(Dataset entries)
----
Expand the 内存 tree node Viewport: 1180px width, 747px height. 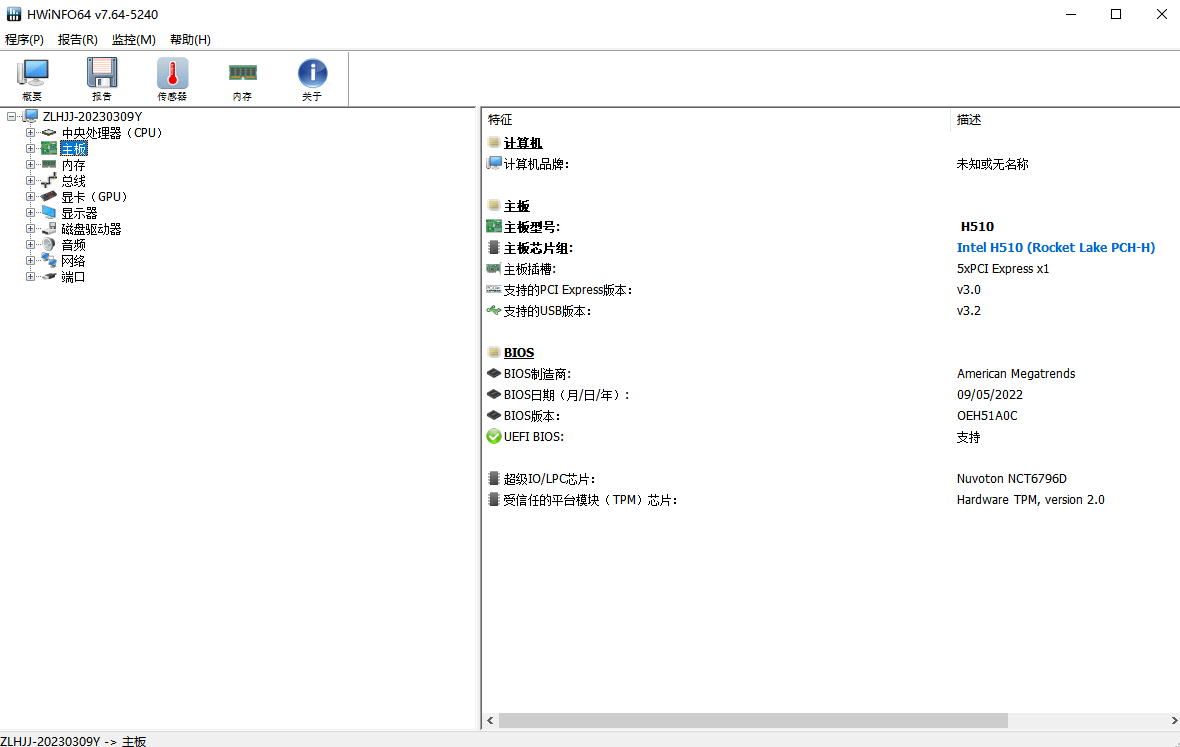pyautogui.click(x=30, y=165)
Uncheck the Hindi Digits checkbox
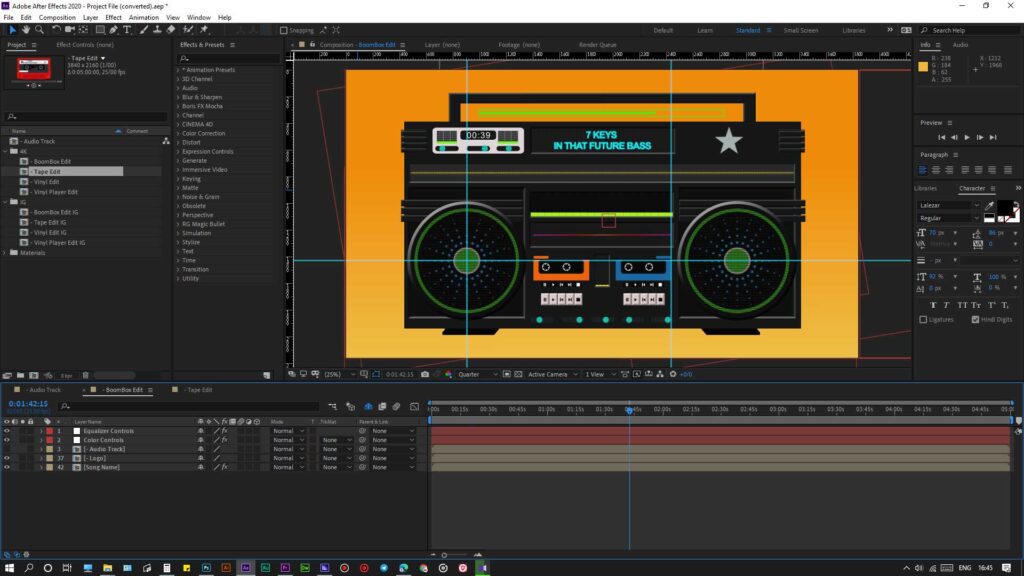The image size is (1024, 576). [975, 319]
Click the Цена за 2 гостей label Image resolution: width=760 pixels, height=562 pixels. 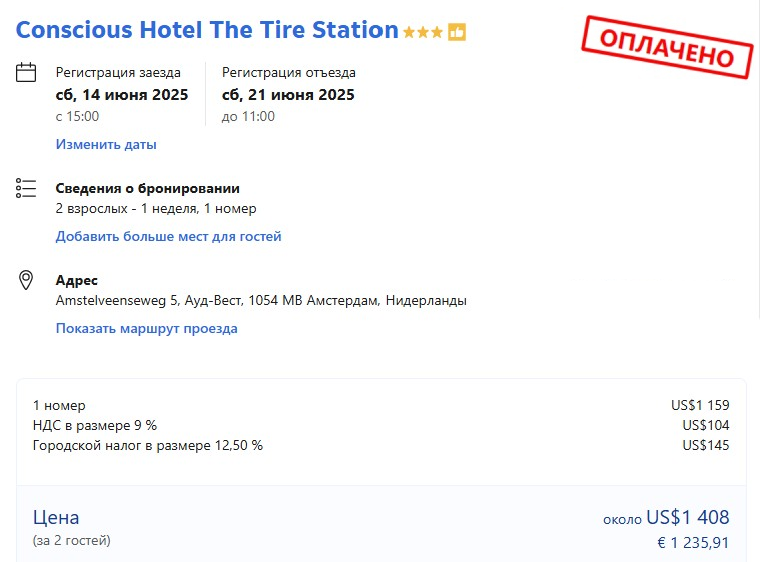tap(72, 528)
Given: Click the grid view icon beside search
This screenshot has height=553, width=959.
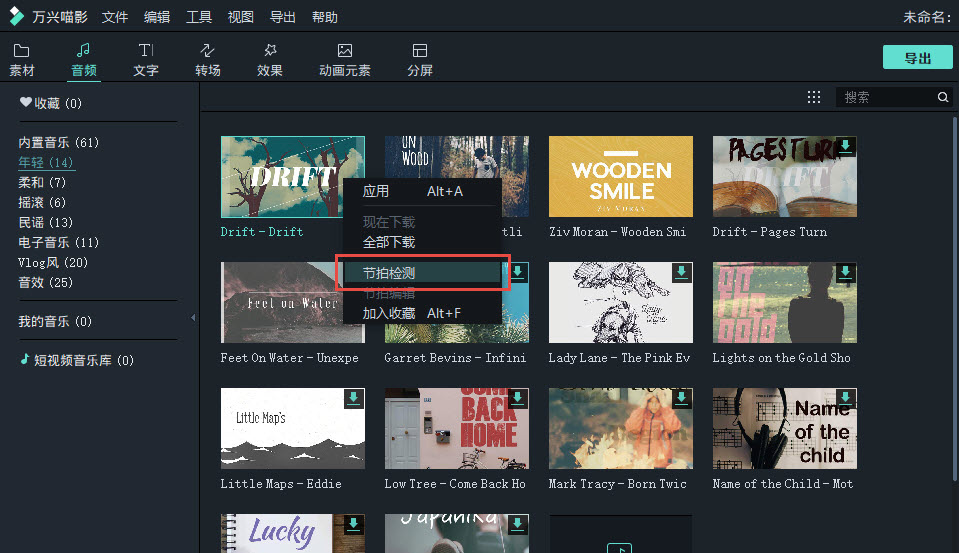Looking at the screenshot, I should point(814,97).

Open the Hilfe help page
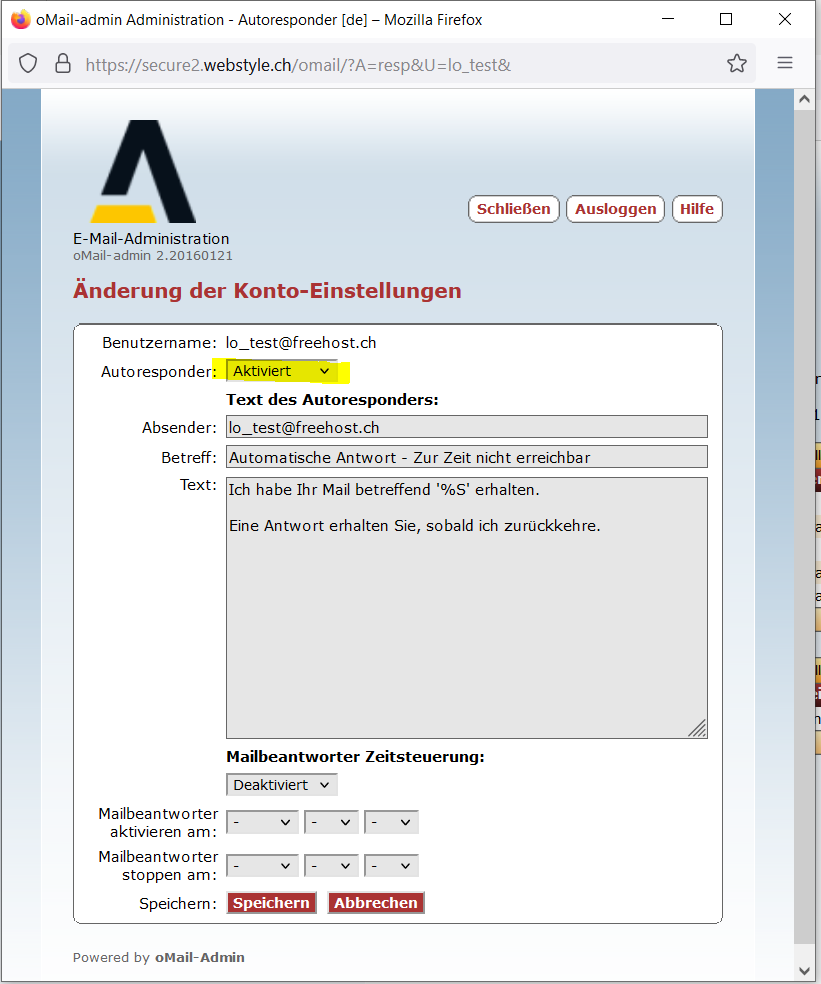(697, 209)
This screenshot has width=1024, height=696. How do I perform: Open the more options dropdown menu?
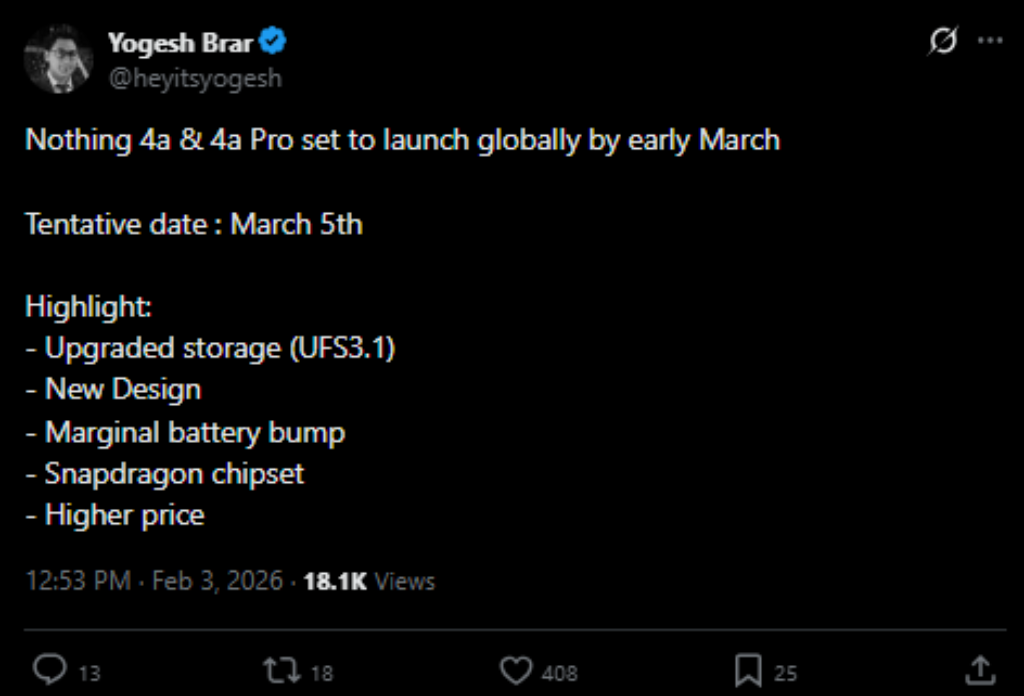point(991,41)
----
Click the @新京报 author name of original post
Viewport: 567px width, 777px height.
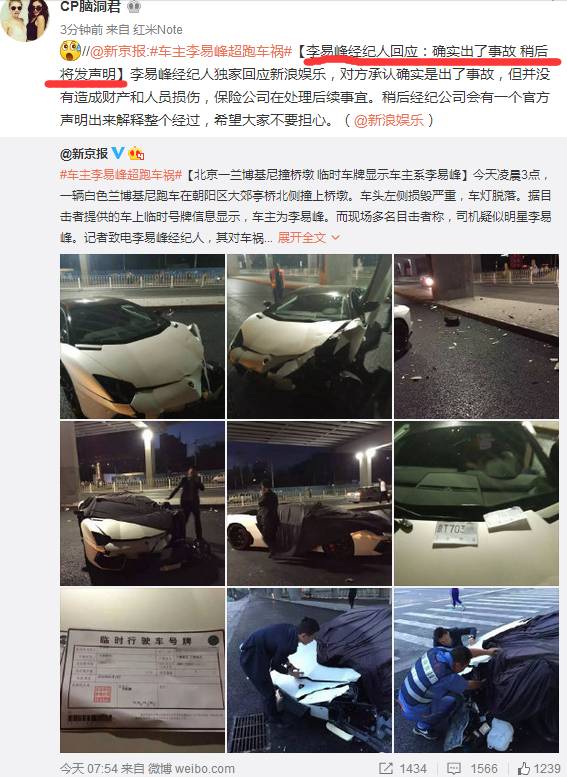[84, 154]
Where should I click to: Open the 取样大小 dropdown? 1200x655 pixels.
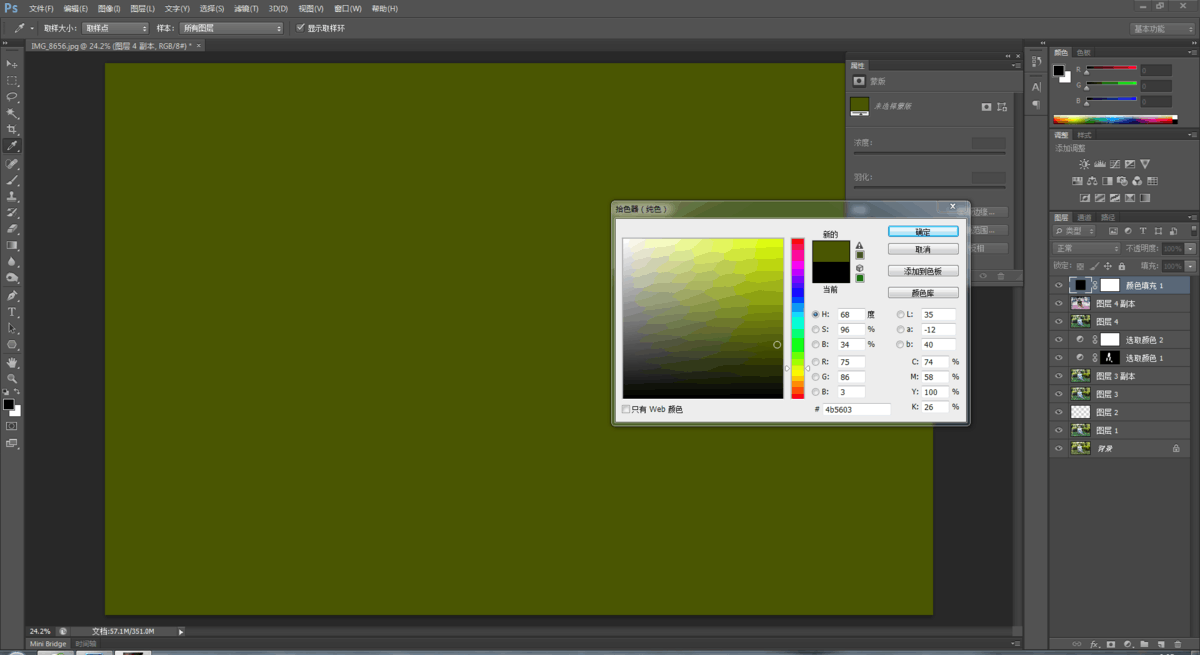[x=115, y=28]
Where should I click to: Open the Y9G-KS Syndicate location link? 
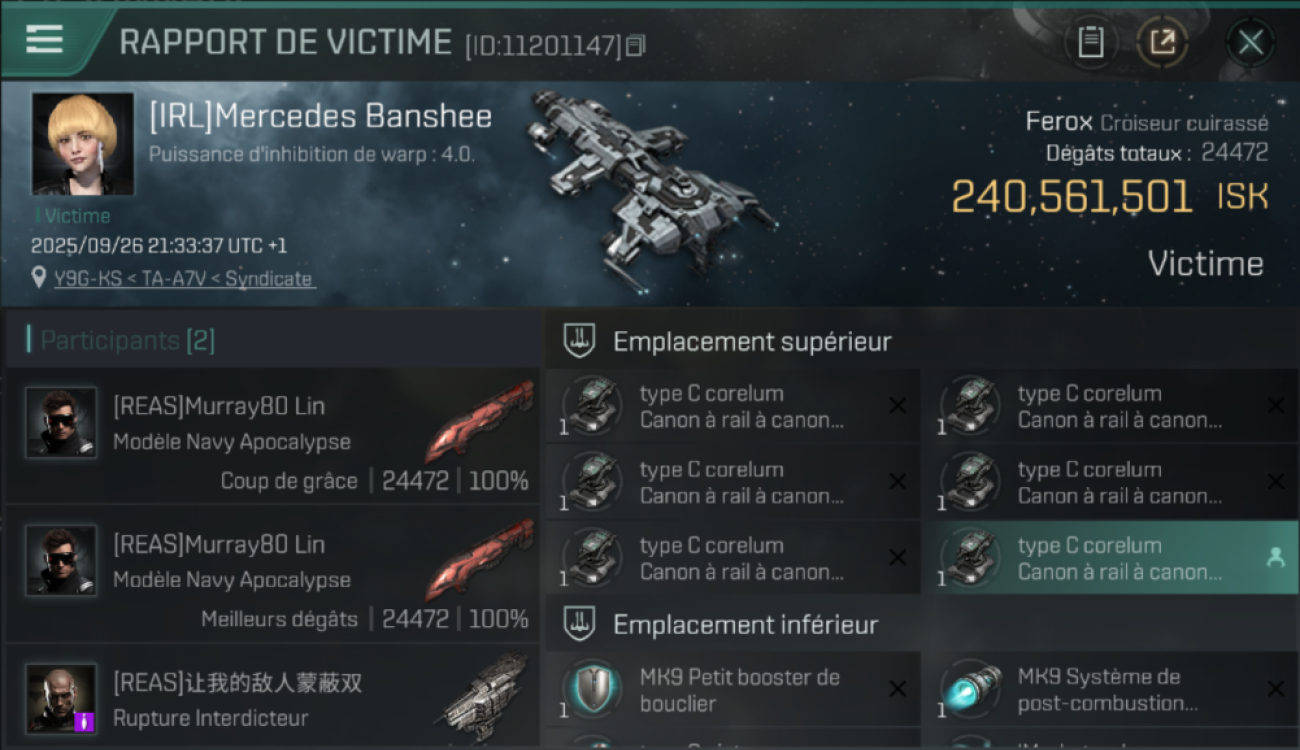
----
Directions: Your reply should consist solely of the lines above from the line containing "Where should I click to: Open the 取样大小" up to and including the line containing "Where should I click to: Open the Y9G-KS", reproduced exactly, minus the pictures.

Your response:
Where should I click to: Open the 取样大小 dropdown? 1200x655 pixels.
[x=115, y=28]
Where should I click to: Open the Y9G-KS Syndicate location link? 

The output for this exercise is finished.